Todo lo bueno que hay en mí


     Tengo la sensación de encontrarme como un fruto en su árbol y que va a madurar sin recolectar, nadie lo va a probar, nadie ha descubierto lo que puedo entregar. Las cosas que en mi vida pasarán. Siempre pensando en hacer bien, lo que al propio le ha de molestar, incluso me preocupo por quién no está, saltaría tantas veces que no explico con mis manos la voluntad que me hizo Dios pagar.
 
    Vacío todo mi cariño a quién delante exprese ser una persona importante en mi lugar, comtemplando abiertamente a aquellos que no saben ni que existo, ni saludan, mi respeto tendrán aunque a veces peque de ingenuidad. Tratando encontrar mi sitio así la vida cruel es, pues por mi espalda han pasado más de una vez varios carros de combate y una armada a paso militar. Un soldado tirando duro al corazón, un francotirador de lejos apuntaba a mi entreceja obteniendo el premio por salir victorioso.
 
     Respecto al amor yo no encontrado quién mi sonrisa saque a flote después de un largo beso que luchar, mi cariño se diluye entre espesuras de bondad, las canciones y mi familia encontraron algo más. Volverá la vida a planear, divulgando tristemente mi figura en alta mar. Es extraño como aspiran mis pulmones al salir de conocer una flor tan bella como en el mes de abril, pero nunca he tenido ni una ni mil veces la capacidad para encontrar y comunicar las pasiones ya vividas aún saliendo de la soledad, nací a tumba a abierta moriré cansado de escuchar.
 
     Solo quiero que veas todo lo bueno que hay en mí. Quién abra la puerta a la que yace en su cerrojo el viejo guardián, explotará en ira y reventará la guarida que ocultaba en su laberinto de intenso azul y rojo al más paladín constipado y hambriento que se haya conocido por mí y por ustedes. Tengo aquí dentro: dos palmadas en la espalda, una correa consistente y un billete al más allá…que utilizaré cuando no tenga más remedio, pues la vida es tan bonita que jamás. Deberías descubrir todo lo bueno que hay en mí.

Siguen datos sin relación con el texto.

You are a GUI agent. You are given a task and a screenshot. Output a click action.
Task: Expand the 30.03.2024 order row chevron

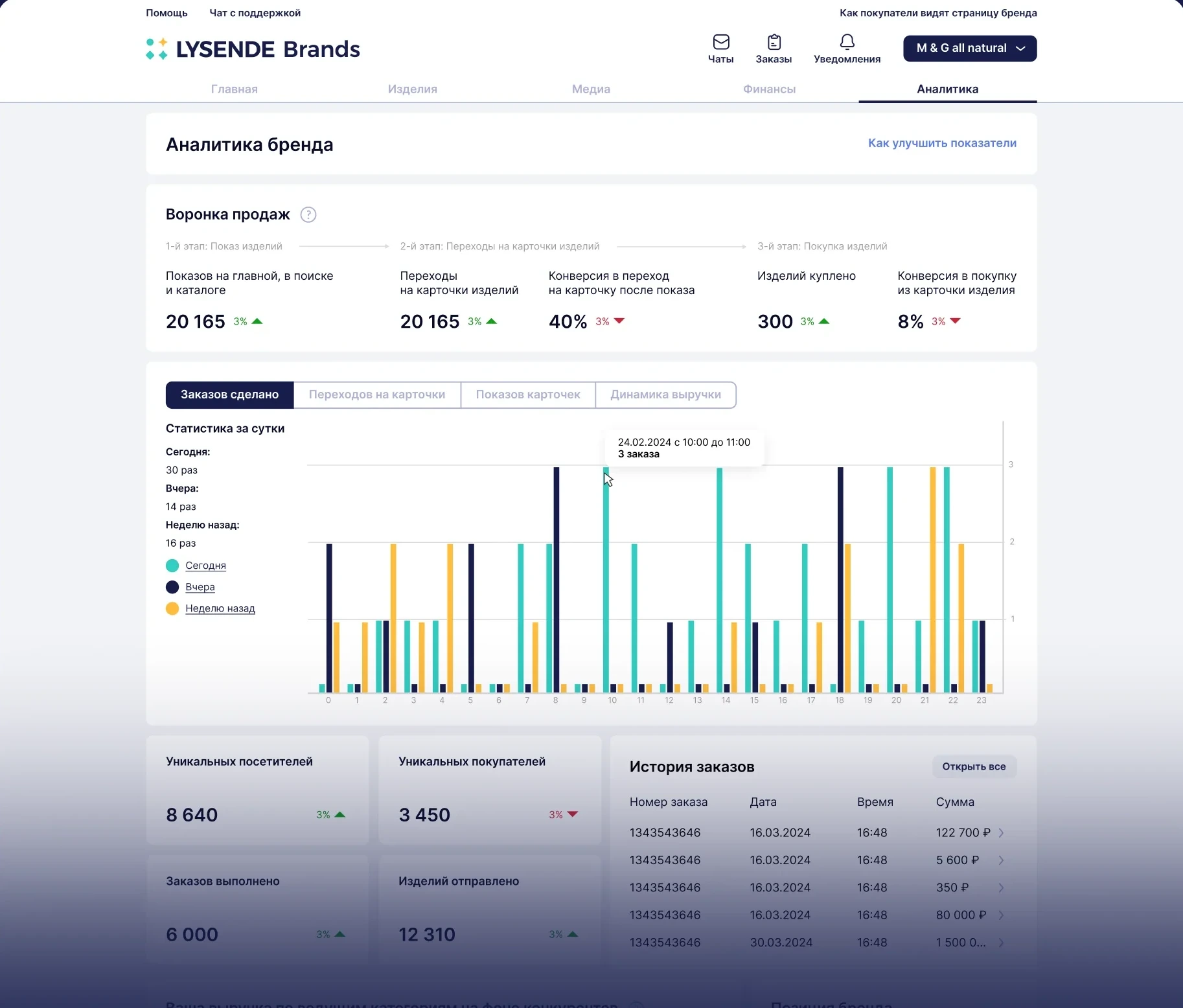(x=1001, y=943)
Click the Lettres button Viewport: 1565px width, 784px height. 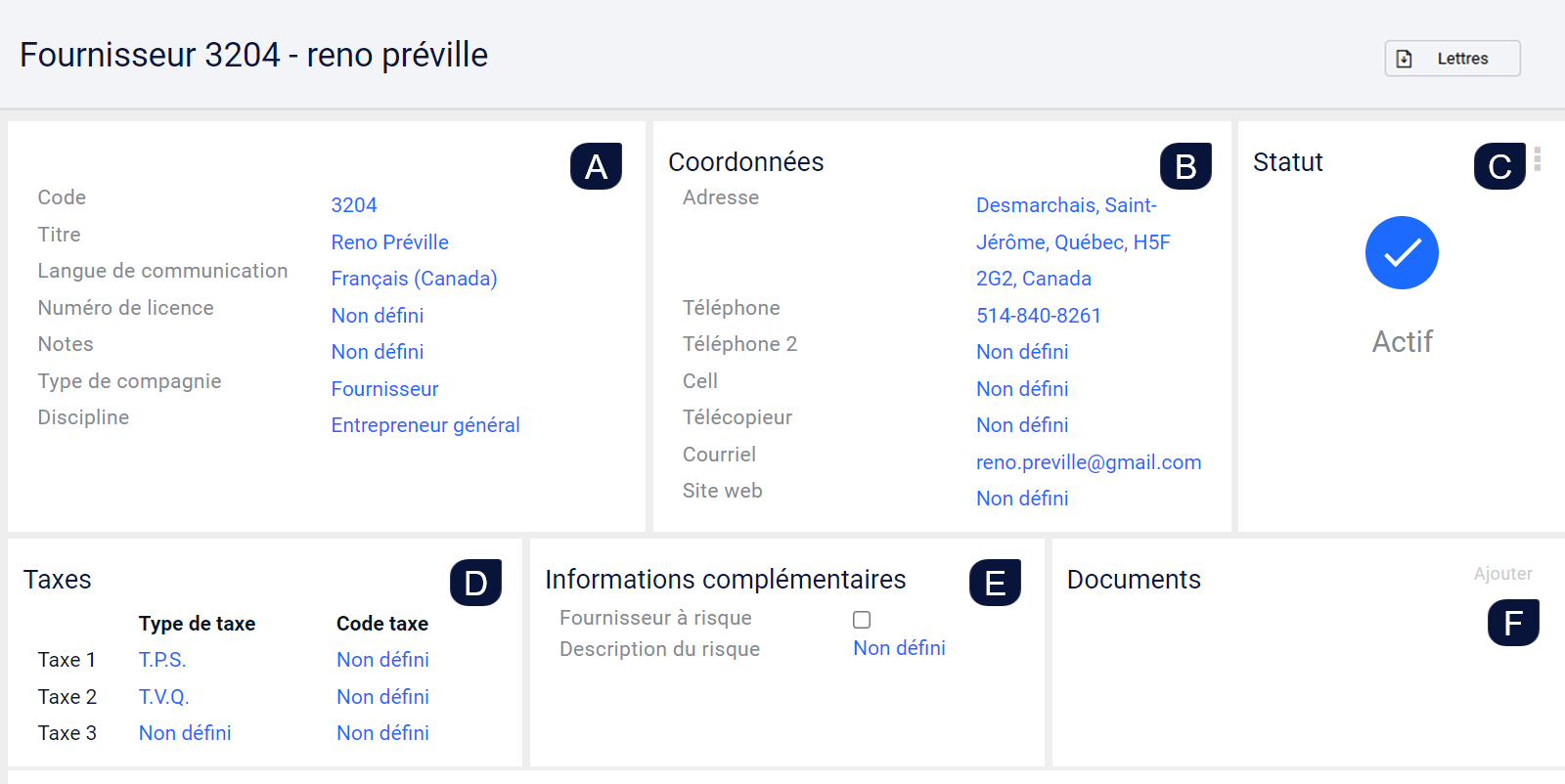coord(1453,59)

    Todo lo bueno que hay en mí…

El hombre incomunicado


       A veces me pregunto si hay pena más grande que la del hombre incomunicado, para mí conocido como el hombre obsoleto. Pongámonos en situación, siglo XXI, es la era tecnológica, espacial y sobre todo de la información. Donde existió el mayor invento del hombre, yo diría casi el más utilizado, y que produce mayor adicción, bienestar o sensación de control sobre los demás (hablamos del móvil). Donde cualquier tipo de comunicación es esencial tanto para la relación y progresión profesional, como para socialmente ser estipulado de amistoso.
 
     Imagínense lo que ya existe, a un hombre incomunicado, un hombre fuera de servicio, averiado, estropeado, defectuoso, intratable. Al fin y al cabo que funciona mal. No estamos hablando de una persona en estado vegetativo o muda; inconsciente o ciega…Dios o la vida no le arrebató nada, lo tenía todo, menos la comunicación, podía pensar pero también podía sentir. ¡Aaaaaay! el sentir y el pensar. Trabajar, asumir retos, complacer necesidades, pero siempre en la soledad del corte de líneas, de su grafo no conexo de su vértice con el resto.
 
     ¿Por qué no podía expresar lo que él más quería, salvo expresar que no lo podía?. No lo hacía aún pudiendo, no era feliz aun sabiendo que podría serlo, no podía comunicarse aun teniendo libre los medios (el canal no estaba ocupado), era un sistema half-duplex, de sentido único hacia él.
 
     El dolor lo derruía, comenzaba el día con la extrema gravedad de un paciente terminal, los enfermeros del enfermo eran el fútbol, las canciones y una chica. Y el enfermo más que revivir se "remoría", asustándose con el paso del tiempo, colgaban sus patas cada vez más increíblemente débiles y crujientes como la lengua asomada de un perro.
 
     ¿Había alguna esperanza?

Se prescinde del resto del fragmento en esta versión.